Both the Burlington and Oakville Public Libraries offer the unique opportunity to borrow from the Seed Library, completely free of charge. Once your plants have matured, harvest your plant’s seeds and return them back to the library, allowing more customers to experience the delights of gardening. The Seed Library carries seeds for a variety of plants, including eggplant, squash, lettuce, tomatoes, and lavender. Through returns and donations, the collection continues to grow and evolve. “The first wave of seeds will be available from our Seed Library on March 14, and will include vegetables that need to be started indoors six to eight weeks before the last frost before planting outside,” says library assistant Susan Thompson who runs the Seed Library in Burlington. “The full collection of seeds will be available on April 21, the day before Earth Day. This year we hope to add a few flower seeds into our collection, which has up until now been limited to veggies and herbs.”

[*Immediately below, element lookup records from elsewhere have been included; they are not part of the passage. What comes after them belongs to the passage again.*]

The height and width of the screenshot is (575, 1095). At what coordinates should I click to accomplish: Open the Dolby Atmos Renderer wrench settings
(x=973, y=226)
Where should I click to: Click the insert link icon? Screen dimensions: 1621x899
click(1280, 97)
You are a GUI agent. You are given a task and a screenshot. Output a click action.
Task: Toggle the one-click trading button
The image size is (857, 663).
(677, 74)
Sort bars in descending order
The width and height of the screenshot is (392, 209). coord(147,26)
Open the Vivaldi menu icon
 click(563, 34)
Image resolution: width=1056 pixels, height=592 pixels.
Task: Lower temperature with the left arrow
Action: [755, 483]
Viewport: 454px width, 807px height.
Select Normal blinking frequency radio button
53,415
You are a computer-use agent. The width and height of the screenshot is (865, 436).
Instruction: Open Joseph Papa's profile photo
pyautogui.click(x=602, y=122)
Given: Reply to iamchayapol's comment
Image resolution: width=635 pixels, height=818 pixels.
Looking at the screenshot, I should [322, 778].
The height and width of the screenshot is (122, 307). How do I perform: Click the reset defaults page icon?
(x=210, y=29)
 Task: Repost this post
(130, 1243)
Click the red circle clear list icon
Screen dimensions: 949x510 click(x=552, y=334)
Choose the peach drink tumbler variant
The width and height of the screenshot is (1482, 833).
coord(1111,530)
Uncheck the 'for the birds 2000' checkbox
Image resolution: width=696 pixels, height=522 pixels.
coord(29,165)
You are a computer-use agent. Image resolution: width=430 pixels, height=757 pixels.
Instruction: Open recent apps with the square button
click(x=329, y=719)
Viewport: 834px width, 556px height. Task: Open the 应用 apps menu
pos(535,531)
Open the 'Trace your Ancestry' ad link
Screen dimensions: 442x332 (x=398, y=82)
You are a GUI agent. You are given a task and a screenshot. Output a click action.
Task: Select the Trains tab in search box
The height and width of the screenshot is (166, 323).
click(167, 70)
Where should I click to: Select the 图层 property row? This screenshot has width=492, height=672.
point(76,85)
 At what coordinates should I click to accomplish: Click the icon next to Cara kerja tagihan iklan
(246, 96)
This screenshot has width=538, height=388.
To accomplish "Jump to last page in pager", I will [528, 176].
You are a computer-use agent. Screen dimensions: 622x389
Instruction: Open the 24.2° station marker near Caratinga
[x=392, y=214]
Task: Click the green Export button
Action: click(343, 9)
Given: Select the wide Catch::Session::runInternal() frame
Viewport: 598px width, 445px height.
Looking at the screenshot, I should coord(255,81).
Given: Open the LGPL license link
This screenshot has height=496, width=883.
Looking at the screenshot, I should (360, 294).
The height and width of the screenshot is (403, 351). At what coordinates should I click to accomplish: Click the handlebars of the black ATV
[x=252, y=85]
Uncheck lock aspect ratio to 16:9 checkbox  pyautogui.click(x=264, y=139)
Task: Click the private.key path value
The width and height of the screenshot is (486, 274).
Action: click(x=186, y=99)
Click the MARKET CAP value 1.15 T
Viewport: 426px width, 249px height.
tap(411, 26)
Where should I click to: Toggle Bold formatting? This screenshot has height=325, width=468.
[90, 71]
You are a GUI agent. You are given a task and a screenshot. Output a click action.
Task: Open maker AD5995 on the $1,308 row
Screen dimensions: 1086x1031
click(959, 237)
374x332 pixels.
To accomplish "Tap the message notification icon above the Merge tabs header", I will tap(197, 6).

Each person can borrow up to 10 seeds. Customers are not obligated to return seeds of the plants they grow as a condition for borrowing seeds. Instead, they’re encouraged to collect and return seeds as they’re able, but primarily they’re encouraged to have the experience of growing and enjoying some of their own food in their backyard, or balcony or community garden.
The OPL Seed Library in Oakville is currently housed at the Clearview Branch, and offers a wide selection of organic seeds that customers can borrow to plant and grow in their own backyards. This year OPL will be launching the seed libraries at all six Oakville locations on April 15. You don’t even need a library card to “check out seeds.” The library will be hosting Master Gardeners David Marshall and Lorne Sparrow on April 15 for the kickoff of the Seed Library at the Central Branch. “This new library initiative acts as a community project that promotes healthy and sustainable living, as well as encourages a culture of sharing,” says Lisa Williams, who heads the Seed Library in Oakville. “It’s a great way to bring our community closer together.”
How to Borrow Seeds
Select your seeds and fill out a check-out form. Drop off the check-out form at the circulation desk.
Why Harvest Seeds ?
By harvesting your seeds and returning them to the library, you allow more individuals to participate and experience the pleasures of growing their own plants. Harvesting your own seeds allows you to develop a deeper understanding of botany and the plant kingdom. You can save money by planting your own seeds and growing your own food. The seed library is organized by plant families (common names – beans, radish, etc). Seed packets are stored in boxes designated for the seed library. Seeds are sorted alphabetically by common name, and separated by dividers. Each packet is labeled with common name and variety noted.
Regardless of whether you’re just starting out or have years of gardening experience behind you, take advantage of this wonderful opportunity to grow some plants, nurture them, and, of course, reap what you sow.